Many financial commentators have railed at investors over the last few years for venturing out too far on the risk curve.
But, "all of the best investors take calculated risks,"
Christine Benz, director of personal finance for Morningstar, writes on the firm's web site. "The key to their success is that they make sure they're getting compensated for whatever risks they take on."
She lists several mutual funds that in the past have amply compensated investors for their risks.
These funds have generally slid more than their peers in prior market downturns, but Morningstar analysts believe they will perform strongly in the future.
When it comes to stock funds, Morgan Stanley Institutional Growth (Ticker: MSEGX) and Oakmark Select (OAKLX) were the only domestic-oriented funds to make the grade.
Morgan Stanley Institutional is a growth fund with a disciplined strategy and excellent long-term results, Benz says. Meanwhile Oakmark Select's "quality- and valuation-conscious approach has been vindicated over longer time frames," she writes.
If you're looking to jump way out on the risk curve, you can invest in whiskey.
The first whiskey index was created six years ago, according to CNNMoney, and since then top single malts have soared in value by more than 660 percent. That compares to 143 percent for the S&P 500 index during that period.

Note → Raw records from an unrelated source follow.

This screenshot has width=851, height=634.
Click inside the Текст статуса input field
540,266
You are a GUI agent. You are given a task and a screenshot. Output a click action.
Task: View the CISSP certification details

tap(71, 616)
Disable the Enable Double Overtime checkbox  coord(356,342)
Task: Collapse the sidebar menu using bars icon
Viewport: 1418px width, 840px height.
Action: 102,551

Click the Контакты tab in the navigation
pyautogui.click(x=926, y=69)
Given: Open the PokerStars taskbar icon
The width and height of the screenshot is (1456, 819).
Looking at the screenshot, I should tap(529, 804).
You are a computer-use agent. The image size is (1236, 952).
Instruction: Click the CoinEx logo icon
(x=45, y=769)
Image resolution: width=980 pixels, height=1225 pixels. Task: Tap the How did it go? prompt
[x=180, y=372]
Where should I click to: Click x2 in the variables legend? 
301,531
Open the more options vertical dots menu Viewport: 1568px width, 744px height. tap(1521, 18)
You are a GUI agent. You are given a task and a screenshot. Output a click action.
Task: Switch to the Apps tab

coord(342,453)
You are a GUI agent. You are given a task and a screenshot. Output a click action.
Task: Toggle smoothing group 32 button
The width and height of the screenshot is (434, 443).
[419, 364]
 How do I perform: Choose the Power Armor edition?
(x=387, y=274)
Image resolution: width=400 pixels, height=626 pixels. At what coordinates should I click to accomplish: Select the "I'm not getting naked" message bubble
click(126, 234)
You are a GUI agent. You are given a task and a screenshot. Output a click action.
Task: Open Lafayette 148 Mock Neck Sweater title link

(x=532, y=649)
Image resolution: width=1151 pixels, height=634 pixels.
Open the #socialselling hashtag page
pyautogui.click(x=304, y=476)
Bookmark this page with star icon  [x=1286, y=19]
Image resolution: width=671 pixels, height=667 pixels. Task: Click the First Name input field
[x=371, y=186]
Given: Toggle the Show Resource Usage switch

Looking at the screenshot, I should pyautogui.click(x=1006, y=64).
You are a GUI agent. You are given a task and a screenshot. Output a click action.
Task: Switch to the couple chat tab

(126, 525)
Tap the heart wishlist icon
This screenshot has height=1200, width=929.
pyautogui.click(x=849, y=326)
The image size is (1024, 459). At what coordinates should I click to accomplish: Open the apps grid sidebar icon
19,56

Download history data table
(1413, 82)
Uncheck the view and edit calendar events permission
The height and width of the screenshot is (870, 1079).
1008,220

"Whiskey as an investment is being driven by an escalating international demand, combined with an ever-decreasing supply of rare and aged single malt,"
whiskey entrepreneur Stephen Notman told CNNMoney.
Of course, there are plenty of pratfalls to investing in collectibles like whiskey. First, they aren't necessarily true "alternative" investments. They are often highly correlated to stock prices.
Second, the market for collectibles is frequently illiquid. You might not be able to unload that bottle of booze so easily when the desire or need strikes you.
As a result, experts advise buying collectibles only when you have a passion for the items. Purchase the whiskey because you enjoy looking at it etc., not because you think you can get rich off of it.